Françoise Housty
Médiatrice - Présidente fondatrice de DACCORD
Co responsable du DU de Médiation civile, sociale, commerciale Université de Toulouse Capitole
Chargée d’enseignement Université de Toulouse Capitole&
Pierrette Aufière
Avocat honoraire, médiatrice cofondatrice de DACCORD
On hasarde de perdre en voulant trop gagner » (Fable Le Héron de Jean de la Fontaine).
Nous nous réjouissons de l’avancée des modes amiables et de la médiation comme en attestent les dispositions légales et réglementaires de ces derniers mois. Insuffler de l’amiable et la responsabilisation des personnes en préalable ou durant la procédure judiciaire impose alors une cohérence sans faille entre le recours à la médiation, l’articulation entre la procédure judiciaire et le processus de médiation et la clarification du rôle et de la place du médiateur.
La loi n° 2021-1729 du 22 décembre 2021 pour la confiance dans l’institution judiciaire dans son chapitre 2 du titre V : « Conditions d’intervention des professions du droit », apporte dans ses articles 44, 45 et 46 de nouvelles modifications concernant la médiation mais aussi le médiateur.
L’Article 44 ajoute à l’article L111-3 du Code des procédures civiles d’exécution un 7eme alinéa rédigé comme suit : « Les transactions et les actes constatant un accord issu d’une médiation, d’une conciliation ou d’une procédure participative, lorsqu’ils sont contresignés par les avocats de chacune des parties est revêtus de la formule exécutoire par le greffe de la juridiction compétente ».
Ce texte nouveau de l’article 44 soulève quatre grandes interrogations.
I. Première interrogation : existe-t-il une différence entre « Les transactions » et « les actes constatant un accord issu d’une médiation » ?
Plusieurs termes ici s’entremêlent.
La notion de « transaction » se réfère-t-elle à la terminologie précise de l’article 2044 du Code civil et, dans la seconde partie du texte, faut-il la distinguer des « actes » dont l’origine serait un « accord issu d’une médiation » ou « d’une conciliation ou d’une procédure participative » ?
Peut-on comprendre que le terme de « transaction » s’appliquerait à un acte juridique autonome et différent des « actes constatant un accord », créant ainsi des titres exécutoires de natures différentes, tous cependant concernés par le contreseing des avocats et la formule exécutoire apposée par le greffe ?
La lecture d’un des comptes rendus de la Commission des lois constitutionnelles, de la législation et de l’administration générale de la République, apporte un développement sur ces termes mais non un éclaircissement [1].
Dans la partie du projet de loi consacrée au « Chapitre II - Conditions d’intervention des professions du droit » en son article 29 (avant qu’il ne devienne l’article 44 dans la loi promulguée), la discussion est engagée quant à la modification de l’art.
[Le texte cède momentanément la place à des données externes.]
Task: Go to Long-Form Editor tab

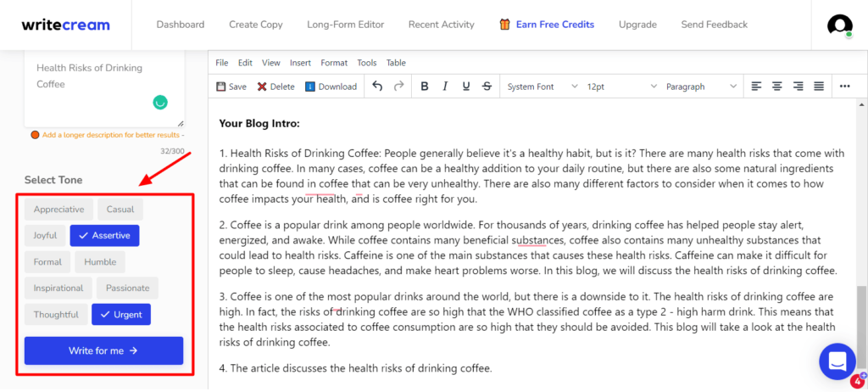Action: pos(345,25)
L111-3 du Code des procédures civiles d’exécution en vue de l’ajout à la liste des titres exécutoires des actes contresignés par avocats dans le cadre des modes amiables de règlement des différends.
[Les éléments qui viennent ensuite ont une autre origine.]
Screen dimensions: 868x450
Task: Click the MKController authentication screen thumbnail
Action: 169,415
L’analyse du rapporteur, M. Stéphane Mazars, sur la transaction ne clarifie pas la nuance entre « transaction » et « actes constatant un accord ».
Sur la question d’un participant craignant la confusion entre la transaction et la transaction immobilière ce dernier développe la réponse suivante :
« Ce dont il est ici question, ce sont des modes alternatifs de règlement des différends. Par « transaction », on entend l’accord qui met fin à un contentieux, avec concessions réciproques etc., et non une transaction immobilière. On s’inscrit, non pas dans le champ couvert par les professions réglementées, telles que les notaires, mais dans celui du règlement des conflits par la procédure participative, la transaction ou la médiation. Un acte sous seing privé va être rédigé, signé par les avocats des deux parties puis présenté au greffe pour qu’on y appose la formule exécutoire, ce qui permettra d’exécuter les termes de la convention - mais cela restera bien évidemment un acte sous seing privé, ce ne sera pas un acte authentique. Les avocats engagent leur responsabilité, et si l’acte est mal ficelé, il pourra être contesté et son annulation demandée pour atteinte à l’ordre public, de même qu’il pourra être remis en cause si les concessions ne sont plus réciproques. Cela reste une transaction ».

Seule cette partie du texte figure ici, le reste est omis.